Our Village of 100 can work for better future

We live in a great community. But we can’t get complacent and start to think that everything is going great for everyone.

We live in a great community. But we can’t get complacent and start to think that everything is going great for everyone.

The Village of 100 snapshot from Social Planning Cowichan that we published in our Wednesday edition gives us a lot of interesting, and sometimes sobering, information in one quick look.

Some things were troubling.

The employment box, for instance tells us that just more than 60 per cent of people in the Valley are working, in any capacity. Some of that is only part-time.
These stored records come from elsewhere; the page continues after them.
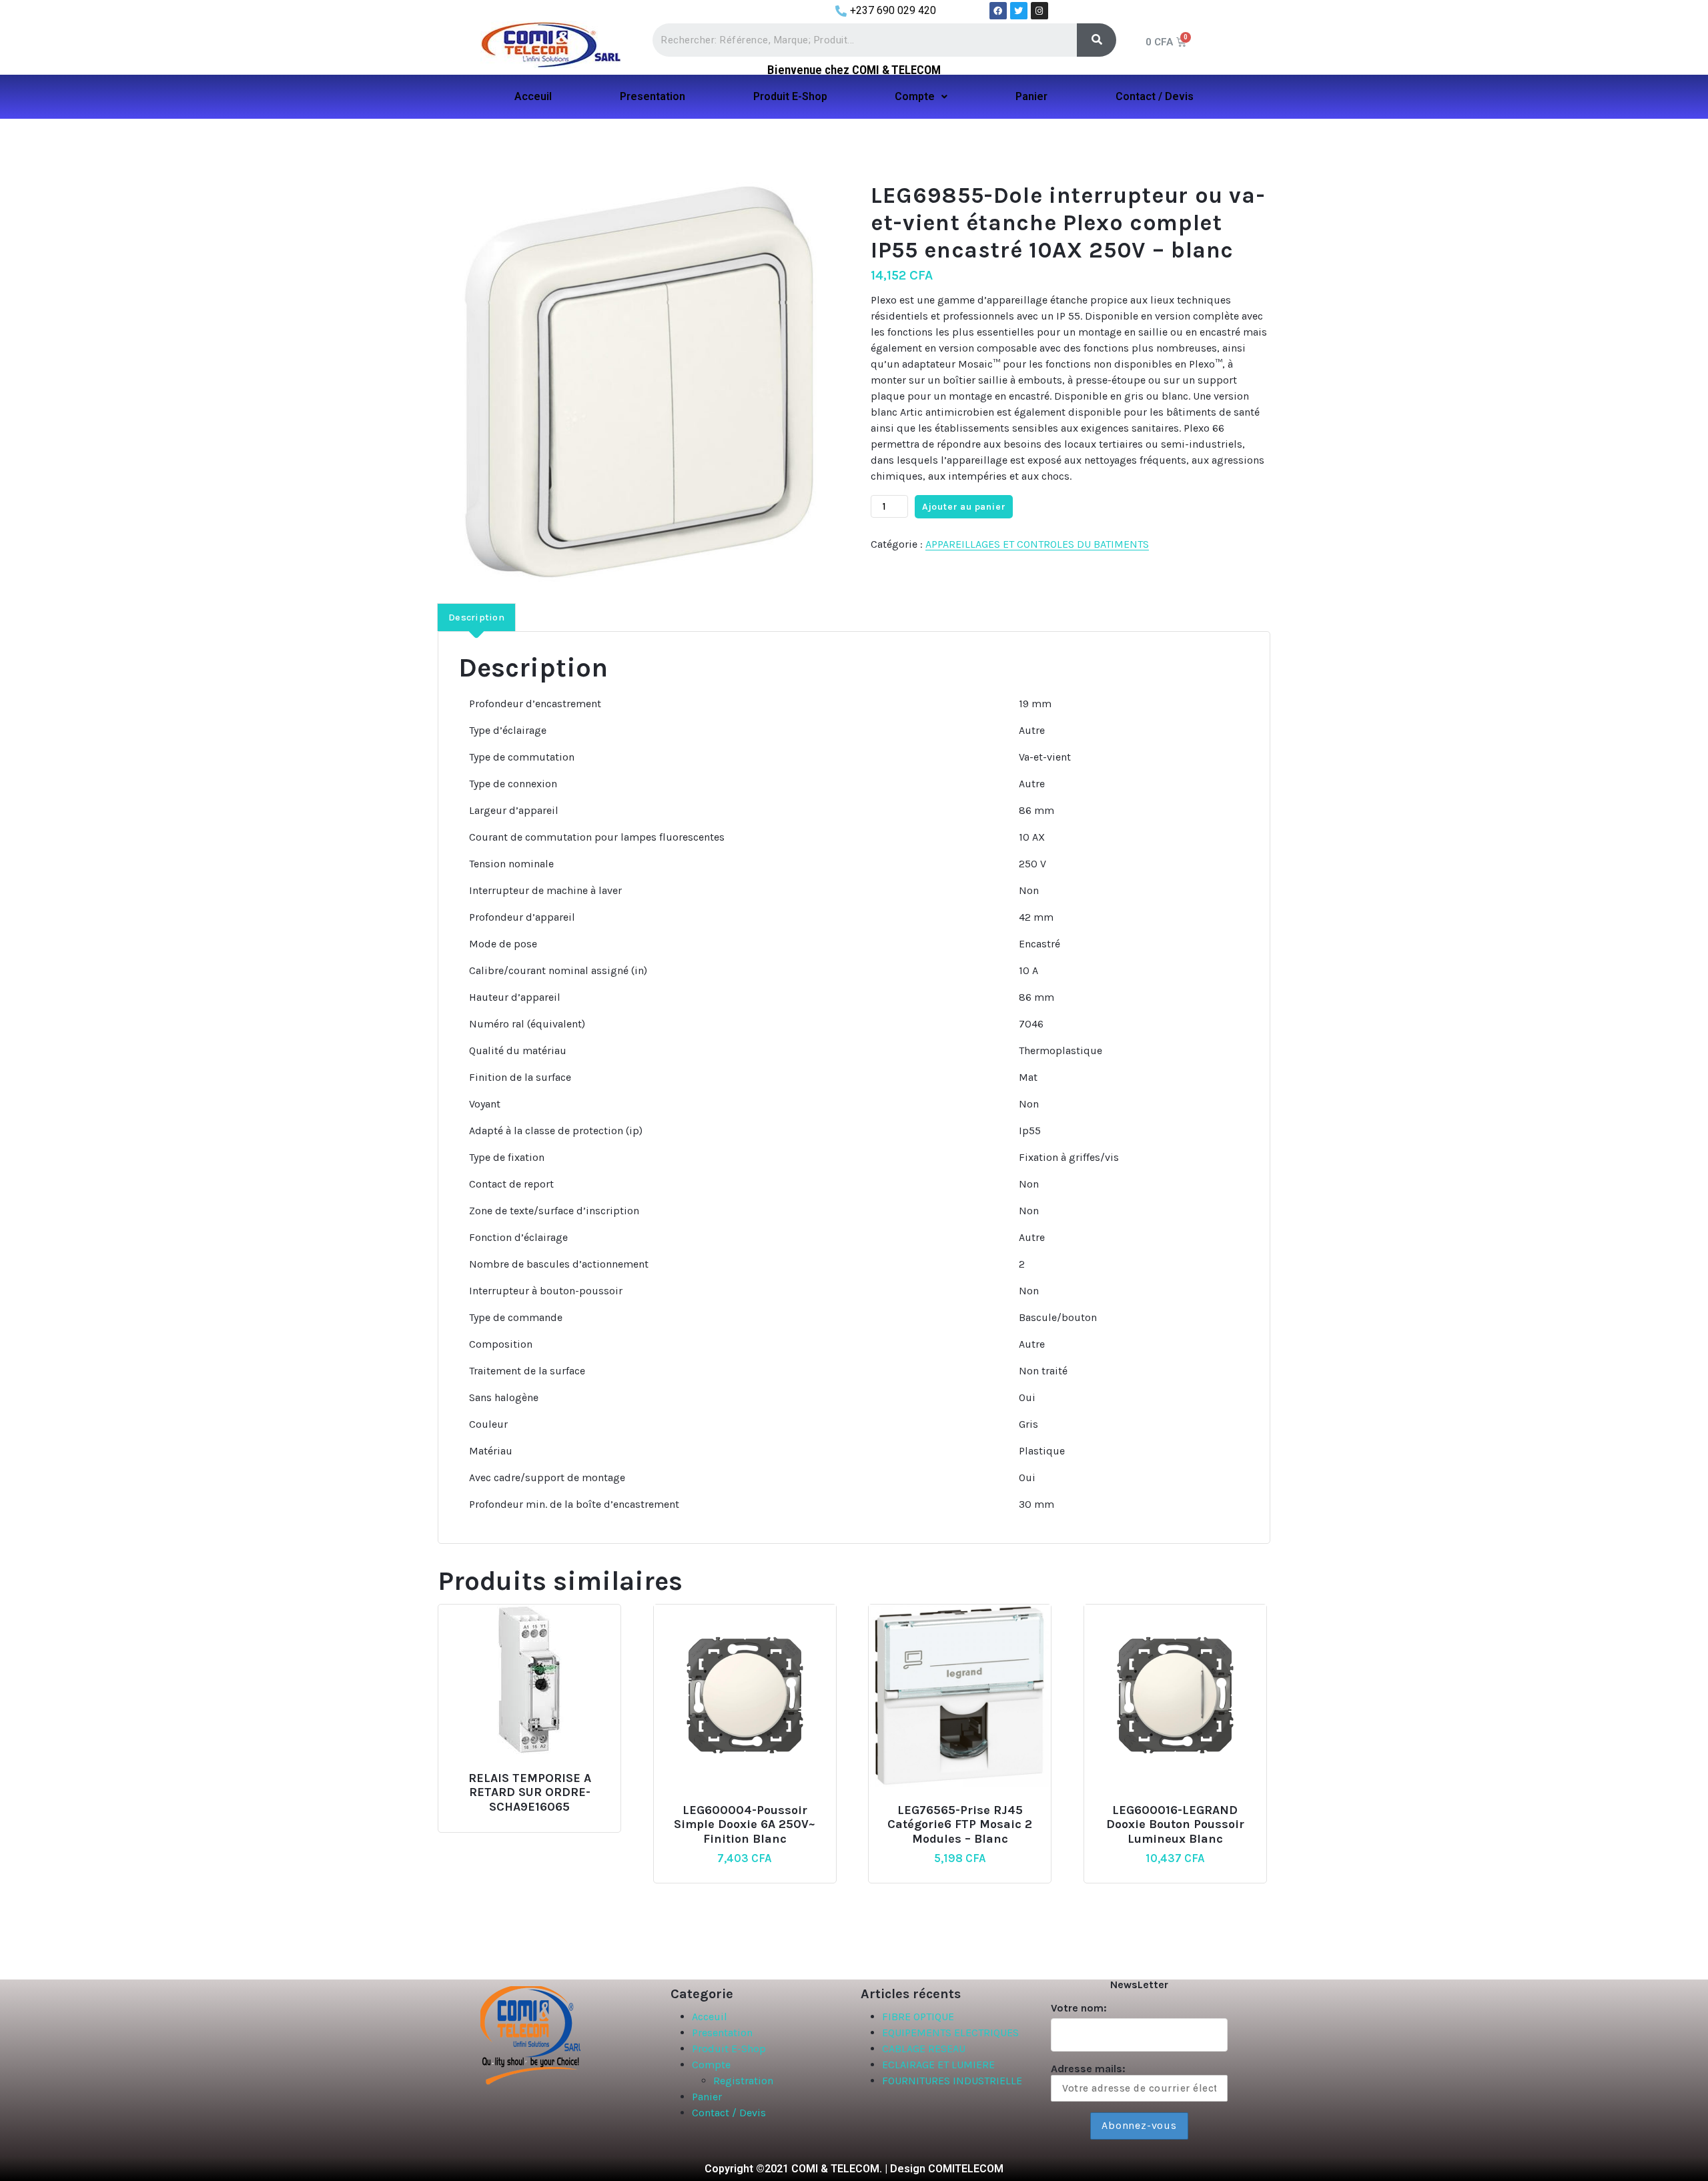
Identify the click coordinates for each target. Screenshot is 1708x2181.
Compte (915, 96)
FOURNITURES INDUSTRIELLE (952, 2080)
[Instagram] (1039, 10)
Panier (1031, 96)
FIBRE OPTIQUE (918, 2016)
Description (476, 617)
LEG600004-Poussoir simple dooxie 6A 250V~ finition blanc (744, 1824)
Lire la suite (527, 1772)
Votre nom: (1079, 2008)
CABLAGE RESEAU (923, 2048)
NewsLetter (1139, 1984)
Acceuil (533, 96)
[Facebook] (998, 10)
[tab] (476, 617)
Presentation (652, 96)
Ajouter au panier (964, 506)
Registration (743, 2080)
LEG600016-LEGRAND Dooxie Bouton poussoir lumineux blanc (1175, 1824)
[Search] (1096, 40)
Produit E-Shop (790, 96)
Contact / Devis (1155, 96)
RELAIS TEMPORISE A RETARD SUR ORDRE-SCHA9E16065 (529, 1792)
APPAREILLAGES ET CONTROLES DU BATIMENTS (1037, 544)
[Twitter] (1018, 10)
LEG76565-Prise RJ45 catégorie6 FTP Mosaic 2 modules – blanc (959, 1824)
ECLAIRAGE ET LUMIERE (938, 2064)
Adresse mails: (1088, 2068)
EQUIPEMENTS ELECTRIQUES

While children and seniors who have retired make up a chunk of that remaining approximately 30 per cent, that still leaves many people without work.
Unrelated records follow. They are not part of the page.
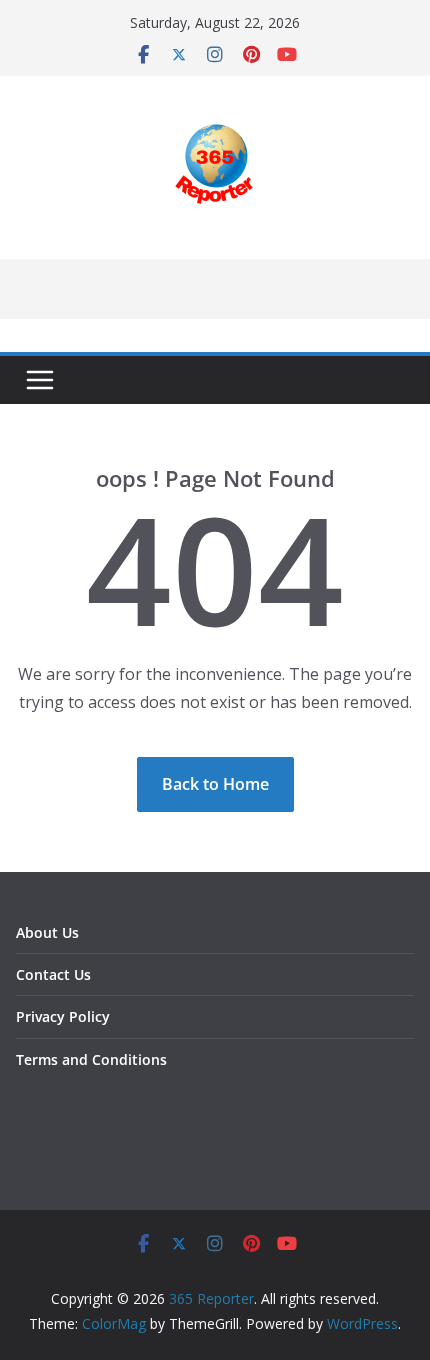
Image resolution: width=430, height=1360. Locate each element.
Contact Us (53, 974)
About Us (47, 932)
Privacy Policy (63, 1016)
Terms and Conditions (91, 1059)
Employment is a big deal because it impacts a lot of other areas of life. Money that one earns through work pays for a roof over our heads, food on the table, and clothing on our backs.

The more people with work, the better.

The Income box was also interesting, noting as it did that a huge proportion of people living in Cowichan are subsisting on less than $30,000 per year, while a small proportion are doing very well for themselves.

It’s noteworthy that those with an income greater than $125,000 worked out to exactly one per cent. One cannot help but think of the 99 per cent movements that swept through the U.S. and Canada a couple of years ago, and still resonate today. Their basis was to protest the concentration of the vast majority of our nations’ wealth in the hands of just a small elite — one per cent.

Of course, that movement wasn’t talking about people who made a mere $125,000 per year — they were talking millions, even billions of dollars.

But our one per cent is still worth a look, particularly when considered against the 30 per cent struggling to make ends meet. Twenty-six per cent of Valley residents are spending more than 30 per cent of their income on housing alone. It’s a clear indication of just how unaffordable life is for many.

It’s also interesting to see what a car-dependent community we are, with 51 per cent of us driving to work. That’s a lot of cars on the road. We are a long way from a green transportation hub.

It’s also pretty shocking that in 2016 a full three per cent of people don’t have enough food to eat, while four per cent don’t have clean water.

What needs to happen is that we take this information and use it to improve people’s lives — the lives of our friends and neighbours.

These issues won’t be solved overnight. Some will need to be addressed in conjunction with various levels of government.

But having the information is a good start.